Happy Summer from HASA’s Clinical Speech-Language Pathologists! School’s out and vacations, camps, and more disrupt our summer schedule. Maybe you have to miss a few therapy sessions or want to keep up your child’s work while you’re on vacation. There are so many ways to keep working on your child’s speech and communication skills this summer. Take a few of these tips and tricks from HASA’s Speech-Language Pathologists and begin with these easy, functional activities for your kids. From taking a hike, reading, cooking together, and more, there are plenty of ways to incorporate speech therapy into your summer activities. HASA’s Clinical SLPs are able to continue providing services to help students develop and maintain their speech and language skills.
Continuing Therapy Over the Summer
Summer can certainly be a busy time! Between vacations, camps, and day trips, it’s important to communicate any changes of schedule with your child’s therapist. Both in-person and virtual speech therapy sessions allow for parent involvement, as caregivers can directly observe and participate in therapy. This involvement can increase parents’ understanding of specific skills and strategies, in order to promote communication goals outside of therapy. We encourage parents to observe and engage in speech sessions in order to build a collaborative relationship with their child’s therapist as well as to be able to carryover skills at home.
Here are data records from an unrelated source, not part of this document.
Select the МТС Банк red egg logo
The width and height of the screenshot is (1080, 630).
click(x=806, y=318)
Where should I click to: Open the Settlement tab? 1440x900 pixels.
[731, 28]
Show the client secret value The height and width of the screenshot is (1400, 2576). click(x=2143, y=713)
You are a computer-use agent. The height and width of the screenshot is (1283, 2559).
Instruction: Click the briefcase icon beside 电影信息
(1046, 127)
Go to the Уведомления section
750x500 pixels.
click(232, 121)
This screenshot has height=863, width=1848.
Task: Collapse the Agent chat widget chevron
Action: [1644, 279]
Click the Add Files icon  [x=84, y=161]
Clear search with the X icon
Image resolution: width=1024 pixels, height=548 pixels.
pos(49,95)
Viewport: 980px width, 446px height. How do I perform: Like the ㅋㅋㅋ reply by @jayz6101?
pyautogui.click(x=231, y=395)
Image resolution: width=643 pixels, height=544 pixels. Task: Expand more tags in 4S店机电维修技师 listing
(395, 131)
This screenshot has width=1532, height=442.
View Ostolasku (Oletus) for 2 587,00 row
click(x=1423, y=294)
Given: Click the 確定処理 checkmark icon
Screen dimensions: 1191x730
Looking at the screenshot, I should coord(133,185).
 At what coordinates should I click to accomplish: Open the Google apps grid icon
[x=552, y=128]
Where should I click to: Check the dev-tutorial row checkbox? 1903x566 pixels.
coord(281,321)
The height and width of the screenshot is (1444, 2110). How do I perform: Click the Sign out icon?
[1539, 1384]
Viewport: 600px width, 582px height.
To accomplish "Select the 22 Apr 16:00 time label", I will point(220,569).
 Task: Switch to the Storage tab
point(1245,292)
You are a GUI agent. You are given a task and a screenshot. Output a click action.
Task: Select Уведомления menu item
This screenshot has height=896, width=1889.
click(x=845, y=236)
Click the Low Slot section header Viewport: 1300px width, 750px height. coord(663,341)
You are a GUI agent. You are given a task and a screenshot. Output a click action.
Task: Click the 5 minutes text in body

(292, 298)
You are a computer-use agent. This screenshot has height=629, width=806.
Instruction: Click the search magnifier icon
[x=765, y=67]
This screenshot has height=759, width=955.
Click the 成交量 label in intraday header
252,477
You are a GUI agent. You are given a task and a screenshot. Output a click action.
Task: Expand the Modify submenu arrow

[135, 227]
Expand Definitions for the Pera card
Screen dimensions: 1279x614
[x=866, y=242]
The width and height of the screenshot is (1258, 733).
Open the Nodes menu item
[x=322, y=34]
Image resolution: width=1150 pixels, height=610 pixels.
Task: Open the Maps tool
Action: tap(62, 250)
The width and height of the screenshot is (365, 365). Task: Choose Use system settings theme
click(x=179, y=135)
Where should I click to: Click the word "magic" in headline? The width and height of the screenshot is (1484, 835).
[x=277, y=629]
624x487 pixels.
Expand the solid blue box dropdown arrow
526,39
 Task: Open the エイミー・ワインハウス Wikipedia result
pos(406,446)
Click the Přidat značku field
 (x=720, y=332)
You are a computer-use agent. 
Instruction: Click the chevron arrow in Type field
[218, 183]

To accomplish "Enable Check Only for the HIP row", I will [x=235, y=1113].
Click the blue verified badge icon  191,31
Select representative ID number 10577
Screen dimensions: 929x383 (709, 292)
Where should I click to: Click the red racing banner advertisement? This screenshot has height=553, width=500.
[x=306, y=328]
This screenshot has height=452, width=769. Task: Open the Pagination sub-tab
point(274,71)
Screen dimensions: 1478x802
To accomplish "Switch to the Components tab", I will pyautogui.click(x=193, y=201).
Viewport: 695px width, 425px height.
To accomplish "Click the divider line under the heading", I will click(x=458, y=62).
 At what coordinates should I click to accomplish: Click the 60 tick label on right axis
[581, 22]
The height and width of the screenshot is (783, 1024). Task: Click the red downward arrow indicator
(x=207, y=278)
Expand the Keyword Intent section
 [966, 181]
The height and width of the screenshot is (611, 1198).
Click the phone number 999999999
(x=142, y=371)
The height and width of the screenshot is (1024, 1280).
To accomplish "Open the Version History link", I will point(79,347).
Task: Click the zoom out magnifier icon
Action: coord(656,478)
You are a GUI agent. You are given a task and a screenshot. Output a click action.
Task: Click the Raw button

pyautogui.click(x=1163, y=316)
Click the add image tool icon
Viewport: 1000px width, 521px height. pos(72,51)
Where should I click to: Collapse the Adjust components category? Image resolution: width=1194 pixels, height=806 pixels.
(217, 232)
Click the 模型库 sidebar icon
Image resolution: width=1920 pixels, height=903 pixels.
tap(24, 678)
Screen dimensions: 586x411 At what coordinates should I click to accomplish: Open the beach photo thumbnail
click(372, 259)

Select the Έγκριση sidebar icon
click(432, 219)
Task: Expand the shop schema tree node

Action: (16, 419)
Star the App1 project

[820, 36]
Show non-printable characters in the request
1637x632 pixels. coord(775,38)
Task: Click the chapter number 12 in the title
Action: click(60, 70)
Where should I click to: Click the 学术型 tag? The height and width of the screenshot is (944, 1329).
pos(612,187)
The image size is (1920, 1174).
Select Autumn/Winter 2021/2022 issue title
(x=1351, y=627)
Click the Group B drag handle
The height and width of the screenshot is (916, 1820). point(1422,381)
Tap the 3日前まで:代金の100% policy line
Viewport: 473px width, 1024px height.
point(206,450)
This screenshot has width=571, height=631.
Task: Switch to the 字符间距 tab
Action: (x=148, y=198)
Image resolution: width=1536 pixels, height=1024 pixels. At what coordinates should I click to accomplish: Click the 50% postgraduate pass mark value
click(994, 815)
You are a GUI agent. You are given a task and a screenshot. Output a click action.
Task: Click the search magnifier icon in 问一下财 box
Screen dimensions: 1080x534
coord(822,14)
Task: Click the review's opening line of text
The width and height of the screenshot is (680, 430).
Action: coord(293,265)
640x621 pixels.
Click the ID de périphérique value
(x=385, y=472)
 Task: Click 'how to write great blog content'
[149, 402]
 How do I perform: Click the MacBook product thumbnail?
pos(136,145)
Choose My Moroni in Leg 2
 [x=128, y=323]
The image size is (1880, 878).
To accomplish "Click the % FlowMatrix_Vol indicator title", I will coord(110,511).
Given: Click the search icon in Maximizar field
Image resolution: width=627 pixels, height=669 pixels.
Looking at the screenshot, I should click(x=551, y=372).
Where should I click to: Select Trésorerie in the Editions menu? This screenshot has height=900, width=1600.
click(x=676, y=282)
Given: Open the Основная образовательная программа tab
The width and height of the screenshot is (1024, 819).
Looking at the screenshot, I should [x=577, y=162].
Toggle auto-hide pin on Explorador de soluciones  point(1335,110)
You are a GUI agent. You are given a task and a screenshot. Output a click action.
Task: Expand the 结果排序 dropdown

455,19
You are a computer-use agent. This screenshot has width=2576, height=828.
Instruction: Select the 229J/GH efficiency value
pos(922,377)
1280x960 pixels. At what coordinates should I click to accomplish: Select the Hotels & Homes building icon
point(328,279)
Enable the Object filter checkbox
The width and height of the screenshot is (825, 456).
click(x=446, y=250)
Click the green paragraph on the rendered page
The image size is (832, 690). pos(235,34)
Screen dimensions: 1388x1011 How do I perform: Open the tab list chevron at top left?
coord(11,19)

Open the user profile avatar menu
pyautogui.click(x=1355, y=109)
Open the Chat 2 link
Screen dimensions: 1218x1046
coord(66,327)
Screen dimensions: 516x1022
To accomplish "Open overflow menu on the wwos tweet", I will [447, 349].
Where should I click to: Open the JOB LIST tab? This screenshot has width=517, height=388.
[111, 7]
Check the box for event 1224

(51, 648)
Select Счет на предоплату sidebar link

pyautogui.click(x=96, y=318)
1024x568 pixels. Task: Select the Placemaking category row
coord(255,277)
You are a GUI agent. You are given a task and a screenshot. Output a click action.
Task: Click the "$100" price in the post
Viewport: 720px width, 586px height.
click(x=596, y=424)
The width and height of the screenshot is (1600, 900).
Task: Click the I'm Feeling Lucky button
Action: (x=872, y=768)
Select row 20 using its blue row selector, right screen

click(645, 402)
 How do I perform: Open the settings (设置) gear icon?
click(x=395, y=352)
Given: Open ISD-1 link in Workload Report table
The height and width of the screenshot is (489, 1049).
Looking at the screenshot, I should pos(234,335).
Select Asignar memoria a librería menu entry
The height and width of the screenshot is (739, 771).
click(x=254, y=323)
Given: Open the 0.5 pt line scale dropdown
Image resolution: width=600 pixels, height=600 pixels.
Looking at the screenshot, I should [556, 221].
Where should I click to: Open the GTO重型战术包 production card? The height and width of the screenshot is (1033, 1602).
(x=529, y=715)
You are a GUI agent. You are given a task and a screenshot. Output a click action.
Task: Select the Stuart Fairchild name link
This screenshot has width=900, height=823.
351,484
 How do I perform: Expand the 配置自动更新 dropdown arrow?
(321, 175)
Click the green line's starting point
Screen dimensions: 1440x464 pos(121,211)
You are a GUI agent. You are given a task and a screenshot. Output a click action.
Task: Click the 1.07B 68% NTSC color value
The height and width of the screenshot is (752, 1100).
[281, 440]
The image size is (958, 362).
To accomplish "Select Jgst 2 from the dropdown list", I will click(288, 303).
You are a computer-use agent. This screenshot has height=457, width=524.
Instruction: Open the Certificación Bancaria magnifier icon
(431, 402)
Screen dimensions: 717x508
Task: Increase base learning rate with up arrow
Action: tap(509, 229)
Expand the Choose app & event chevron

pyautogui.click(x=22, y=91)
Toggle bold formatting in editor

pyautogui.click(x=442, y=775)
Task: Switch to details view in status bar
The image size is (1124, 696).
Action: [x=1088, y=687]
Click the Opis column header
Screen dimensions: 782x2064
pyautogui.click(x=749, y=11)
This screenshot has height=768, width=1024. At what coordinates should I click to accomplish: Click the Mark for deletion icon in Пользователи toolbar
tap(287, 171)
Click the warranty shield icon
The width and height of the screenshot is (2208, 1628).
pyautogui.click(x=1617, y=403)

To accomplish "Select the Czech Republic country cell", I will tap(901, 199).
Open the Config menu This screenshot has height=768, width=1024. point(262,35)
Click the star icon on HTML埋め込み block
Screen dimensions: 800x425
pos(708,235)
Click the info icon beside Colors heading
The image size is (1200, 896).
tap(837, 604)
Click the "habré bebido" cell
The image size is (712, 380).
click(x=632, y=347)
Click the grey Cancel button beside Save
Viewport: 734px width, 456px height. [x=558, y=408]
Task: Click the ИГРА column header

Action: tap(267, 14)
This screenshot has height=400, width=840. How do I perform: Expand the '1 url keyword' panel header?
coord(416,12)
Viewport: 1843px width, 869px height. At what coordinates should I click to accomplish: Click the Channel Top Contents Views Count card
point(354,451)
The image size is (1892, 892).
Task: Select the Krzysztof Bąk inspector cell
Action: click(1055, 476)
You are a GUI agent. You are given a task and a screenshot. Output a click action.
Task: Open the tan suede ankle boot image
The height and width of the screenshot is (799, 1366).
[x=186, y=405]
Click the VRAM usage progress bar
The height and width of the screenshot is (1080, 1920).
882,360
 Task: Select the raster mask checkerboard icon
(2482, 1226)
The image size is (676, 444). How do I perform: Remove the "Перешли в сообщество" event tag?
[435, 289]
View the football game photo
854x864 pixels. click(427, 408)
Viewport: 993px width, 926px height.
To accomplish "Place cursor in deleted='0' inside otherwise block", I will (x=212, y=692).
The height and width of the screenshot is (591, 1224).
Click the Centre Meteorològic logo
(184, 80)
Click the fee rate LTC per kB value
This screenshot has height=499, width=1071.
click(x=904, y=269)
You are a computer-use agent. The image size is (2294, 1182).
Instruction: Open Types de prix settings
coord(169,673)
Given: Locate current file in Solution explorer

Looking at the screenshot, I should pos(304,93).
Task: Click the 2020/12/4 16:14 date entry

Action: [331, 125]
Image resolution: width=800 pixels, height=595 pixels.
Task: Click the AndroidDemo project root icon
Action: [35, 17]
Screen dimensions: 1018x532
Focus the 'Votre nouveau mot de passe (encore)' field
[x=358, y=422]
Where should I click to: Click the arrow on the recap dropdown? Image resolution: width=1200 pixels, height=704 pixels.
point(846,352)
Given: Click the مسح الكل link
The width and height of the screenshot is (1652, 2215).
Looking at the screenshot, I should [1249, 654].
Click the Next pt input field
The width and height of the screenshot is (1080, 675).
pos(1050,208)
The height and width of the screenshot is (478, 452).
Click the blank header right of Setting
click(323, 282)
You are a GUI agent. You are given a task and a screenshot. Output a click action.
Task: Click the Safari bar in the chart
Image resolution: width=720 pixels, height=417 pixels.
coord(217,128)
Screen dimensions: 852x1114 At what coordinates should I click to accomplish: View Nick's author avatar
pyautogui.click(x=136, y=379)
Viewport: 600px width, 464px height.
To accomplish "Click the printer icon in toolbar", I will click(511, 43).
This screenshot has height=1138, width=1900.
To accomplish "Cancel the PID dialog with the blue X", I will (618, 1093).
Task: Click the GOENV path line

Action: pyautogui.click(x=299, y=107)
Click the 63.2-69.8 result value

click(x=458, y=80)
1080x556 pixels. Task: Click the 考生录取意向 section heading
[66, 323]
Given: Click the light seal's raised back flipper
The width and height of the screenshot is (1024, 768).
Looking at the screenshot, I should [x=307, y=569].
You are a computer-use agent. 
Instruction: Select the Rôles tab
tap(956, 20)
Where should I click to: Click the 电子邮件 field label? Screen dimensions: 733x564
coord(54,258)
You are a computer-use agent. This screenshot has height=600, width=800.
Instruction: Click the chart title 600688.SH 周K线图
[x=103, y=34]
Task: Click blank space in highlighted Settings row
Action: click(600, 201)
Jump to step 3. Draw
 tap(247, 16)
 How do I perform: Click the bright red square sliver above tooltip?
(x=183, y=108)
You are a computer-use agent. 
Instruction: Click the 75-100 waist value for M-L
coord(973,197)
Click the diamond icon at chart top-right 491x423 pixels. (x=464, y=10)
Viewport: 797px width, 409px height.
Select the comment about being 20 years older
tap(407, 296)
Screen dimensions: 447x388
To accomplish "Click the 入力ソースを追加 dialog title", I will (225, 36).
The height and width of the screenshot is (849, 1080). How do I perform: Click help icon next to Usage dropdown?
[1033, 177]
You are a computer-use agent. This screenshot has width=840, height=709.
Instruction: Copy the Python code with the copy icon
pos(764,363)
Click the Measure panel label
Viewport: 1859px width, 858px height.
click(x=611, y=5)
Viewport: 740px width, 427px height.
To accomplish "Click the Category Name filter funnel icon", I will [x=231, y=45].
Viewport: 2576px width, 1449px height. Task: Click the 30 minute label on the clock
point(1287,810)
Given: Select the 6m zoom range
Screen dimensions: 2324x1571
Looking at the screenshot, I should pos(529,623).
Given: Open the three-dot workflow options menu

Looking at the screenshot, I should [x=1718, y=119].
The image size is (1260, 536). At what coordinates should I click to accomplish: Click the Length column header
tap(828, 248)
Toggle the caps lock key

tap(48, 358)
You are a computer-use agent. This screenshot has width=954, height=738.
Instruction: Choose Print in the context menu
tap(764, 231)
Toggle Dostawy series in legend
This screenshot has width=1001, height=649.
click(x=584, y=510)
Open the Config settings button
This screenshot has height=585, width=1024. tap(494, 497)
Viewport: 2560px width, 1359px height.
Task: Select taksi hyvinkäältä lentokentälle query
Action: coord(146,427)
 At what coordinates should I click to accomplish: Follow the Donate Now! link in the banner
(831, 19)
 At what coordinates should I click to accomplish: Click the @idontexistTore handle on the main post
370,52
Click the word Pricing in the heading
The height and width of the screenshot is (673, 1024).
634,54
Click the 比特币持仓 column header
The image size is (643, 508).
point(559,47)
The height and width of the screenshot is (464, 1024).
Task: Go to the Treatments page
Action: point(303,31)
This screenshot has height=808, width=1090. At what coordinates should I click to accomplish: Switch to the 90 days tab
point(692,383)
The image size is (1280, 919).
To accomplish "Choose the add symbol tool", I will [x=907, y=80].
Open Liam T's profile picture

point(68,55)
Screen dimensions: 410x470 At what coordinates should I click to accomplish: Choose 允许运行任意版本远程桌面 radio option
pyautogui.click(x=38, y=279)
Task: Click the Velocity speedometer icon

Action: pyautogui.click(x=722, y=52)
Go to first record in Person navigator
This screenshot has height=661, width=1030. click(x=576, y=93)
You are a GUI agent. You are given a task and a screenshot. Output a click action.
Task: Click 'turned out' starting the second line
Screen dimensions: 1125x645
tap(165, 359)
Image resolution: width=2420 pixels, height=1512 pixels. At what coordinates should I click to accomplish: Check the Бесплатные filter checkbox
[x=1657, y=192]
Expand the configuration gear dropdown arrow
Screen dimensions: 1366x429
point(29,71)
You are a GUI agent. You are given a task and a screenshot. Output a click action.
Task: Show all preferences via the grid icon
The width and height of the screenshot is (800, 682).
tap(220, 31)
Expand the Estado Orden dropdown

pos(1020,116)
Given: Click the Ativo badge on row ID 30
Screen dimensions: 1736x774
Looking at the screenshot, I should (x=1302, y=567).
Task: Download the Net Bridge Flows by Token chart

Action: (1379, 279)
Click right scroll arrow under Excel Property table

Practicing Communication Skills Outside of Therapy
There are many activities that families can incorporate into their summer routine to continue to target speech and language skills, while still having fun. Here are some activities your family can try:
- TAKE A HIKE: Walk around your backyard or neighborhood; explore a new city or a local park! Ask your child “WH” questions (who, what, when, where, why, how) to prompt them to describe what they see, what they hear, and how they feel. You can make predictions about what you may see next! To practice articulation, find items outside that start with a specific speech sound your child may be targeting.
- GET ARTSY: Start by gathering art supplies that your child enjoys! Create a summer scene with your child (i.e. playing at the beach, swimming in the pool, running through the grass, etc). Ask your child to describe what is happening in their picture or encourage them to tell you a story about it! You can also give your child directions to use a specific color, draw certain items, or share materials with you, in order to practice their receptive language skills.
- HIT THE BOOKS: The public library is a great place to not only develop speech and language skills, but also to promote socialization! Look for story time or reading groups at your local library. Encourage your child to pick out books about their specific interests or recent experiences. Besides discussing stories and pictures, reading can be a perfect time to practice modeling and using slow rates of speech and exaggerated target speech sounds!
- GET COOKING: The kitchen can be a great place to practice speech and language skills! Trying new recipes can help children build vocabulary as well as practice their following direction skills. When enjoying your meal, talk about flavors and colors to teach your child more descriptive language. Sitting around the table can even be a great time to practice social language skills such as staying on topic, taking turns, and asking questions.
We love helping parents develop fun and functional activities to promote their child’s communication development. You’re encouraged to talk to your child’s therapist about your summer plans to brainstorm even more enriching activities. Our clinical staff wishes you and your family a safe and happy summer.